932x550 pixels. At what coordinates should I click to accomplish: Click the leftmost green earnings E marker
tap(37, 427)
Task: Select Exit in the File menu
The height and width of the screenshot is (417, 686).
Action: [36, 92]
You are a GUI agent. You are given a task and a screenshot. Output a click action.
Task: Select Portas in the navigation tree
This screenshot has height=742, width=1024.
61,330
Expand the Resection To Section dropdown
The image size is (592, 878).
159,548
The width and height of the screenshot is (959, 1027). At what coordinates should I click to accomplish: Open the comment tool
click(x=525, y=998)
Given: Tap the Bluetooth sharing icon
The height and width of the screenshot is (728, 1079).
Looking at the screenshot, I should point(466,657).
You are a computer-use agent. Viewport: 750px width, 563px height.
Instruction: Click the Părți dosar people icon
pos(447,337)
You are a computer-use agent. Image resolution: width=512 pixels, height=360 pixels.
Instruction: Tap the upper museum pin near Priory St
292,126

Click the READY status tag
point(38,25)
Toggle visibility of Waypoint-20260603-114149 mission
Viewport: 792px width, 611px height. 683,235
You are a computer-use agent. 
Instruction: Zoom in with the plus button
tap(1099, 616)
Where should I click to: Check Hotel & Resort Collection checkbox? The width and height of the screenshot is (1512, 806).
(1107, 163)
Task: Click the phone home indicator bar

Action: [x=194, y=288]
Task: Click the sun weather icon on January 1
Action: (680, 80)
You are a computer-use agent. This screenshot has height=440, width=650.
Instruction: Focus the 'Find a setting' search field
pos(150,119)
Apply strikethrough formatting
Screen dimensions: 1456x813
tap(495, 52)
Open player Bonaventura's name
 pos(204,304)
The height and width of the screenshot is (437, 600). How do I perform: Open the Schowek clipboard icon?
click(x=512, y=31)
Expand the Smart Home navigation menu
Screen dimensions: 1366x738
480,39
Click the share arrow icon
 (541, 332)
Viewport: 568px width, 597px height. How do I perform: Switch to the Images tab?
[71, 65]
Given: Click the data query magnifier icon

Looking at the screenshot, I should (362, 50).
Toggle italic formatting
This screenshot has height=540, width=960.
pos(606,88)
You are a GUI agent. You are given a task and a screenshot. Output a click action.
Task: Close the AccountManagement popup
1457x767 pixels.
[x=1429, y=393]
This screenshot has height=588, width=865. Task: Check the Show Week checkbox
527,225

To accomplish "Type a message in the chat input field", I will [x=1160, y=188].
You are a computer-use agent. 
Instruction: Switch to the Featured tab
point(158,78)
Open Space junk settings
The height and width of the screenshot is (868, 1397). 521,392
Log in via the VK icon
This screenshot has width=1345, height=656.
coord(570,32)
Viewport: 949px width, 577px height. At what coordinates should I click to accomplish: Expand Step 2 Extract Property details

-*-*-

● Work task
Reproduce the records above in full and with exact wording.

● Solved problem
932x550 pixels. At what coordinates should I click to accomplish: Click the leftmost green earnings E marker
tap(37, 427)
Task: Select Exit in the File menu
The height and width of the screenshot is (417, 686).
Action: [36, 92]
You are a GUI agent. You are given a task and a screenshot. Output a click action.
Task: Select Portas in the navigation tree
This screenshot has height=742, width=1024.
61,330
Expand the Resection To Section dropdown
The image size is (592, 878).
159,548
The width and height of the screenshot is (959, 1027). At what coordinates should I click to accomplish: Open the comment tool
click(x=525, y=998)
Given: Tap the Bluetooth sharing icon
The height and width of the screenshot is (728, 1079).
Looking at the screenshot, I should point(466,657).
You are a computer-use agent. Viewport: 750px width, 563px height.
Instruction: Click the Părți dosar people icon
pos(447,337)
You are a computer-use agent. Image resolution: width=512 pixels, height=360 pixels.
Instruction: Tap the upper museum pin near Priory St
292,126

Click the READY status tag
point(38,25)
Toggle visibility of Waypoint-20260603-114149 mission
Viewport: 792px width, 611px height. 683,235
You are a computer-use agent. 
Instruction: Zoom in with the plus button
tap(1099, 616)
Where should I click to: Check Hotel & Resort Collection checkbox? The width and height of the screenshot is (1512, 806).
(1107, 163)
Task: Click the phone home indicator bar

Action: [x=194, y=288]
Task: Click the sun weather icon on January 1
Action: (680, 80)
You are a computer-use agent. This screenshot has height=440, width=650.
Instruction: Focus the 'Find a setting' search field
pos(150,119)
Apply strikethrough formatting
Screen dimensions: 1456x813
tap(495, 52)
Open player Bonaventura's name
 pos(204,304)
The height and width of the screenshot is (437, 600). How do I perform: Open the Schowek clipboard icon?
click(x=512, y=31)
Expand the Smart Home navigation menu
Screen dimensions: 1366x738
480,39
Click the share arrow icon
 (541, 332)
Viewport: 568px width, 597px height. How do I perform: Switch to the Images tab?
[71, 65]
Given: Click the data query magnifier icon

Looking at the screenshot, I should (362, 50).
Toggle italic formatting
This screenshot has height=540, width=960.
pos(606,88)
You are a GUI agent. You are given a task and a screenshot. Output a click action.
Task: Close the AccountManagement popup
1457x767 pixels.
[x=1429, y=393]
This screenshot has height=588, width=865. Task: Check the Show Week checkbox
527,225

To accomplish "Type a message in the chat input field", I will [x=1160, y=188].
You are a computer-use agent. 
Instruction: Switch to the Featured tab
point(158,78)
Open Space junk settings
The height and width of the screenshot is (868, 1397). 521,392
Log in via the VK icon
This screenshot has width=1345, height=656.
coord(570,32)
Viewport: 949px width, 577px height. At what coordinates should I click to accomplish: Expand Step 2 Extract Property details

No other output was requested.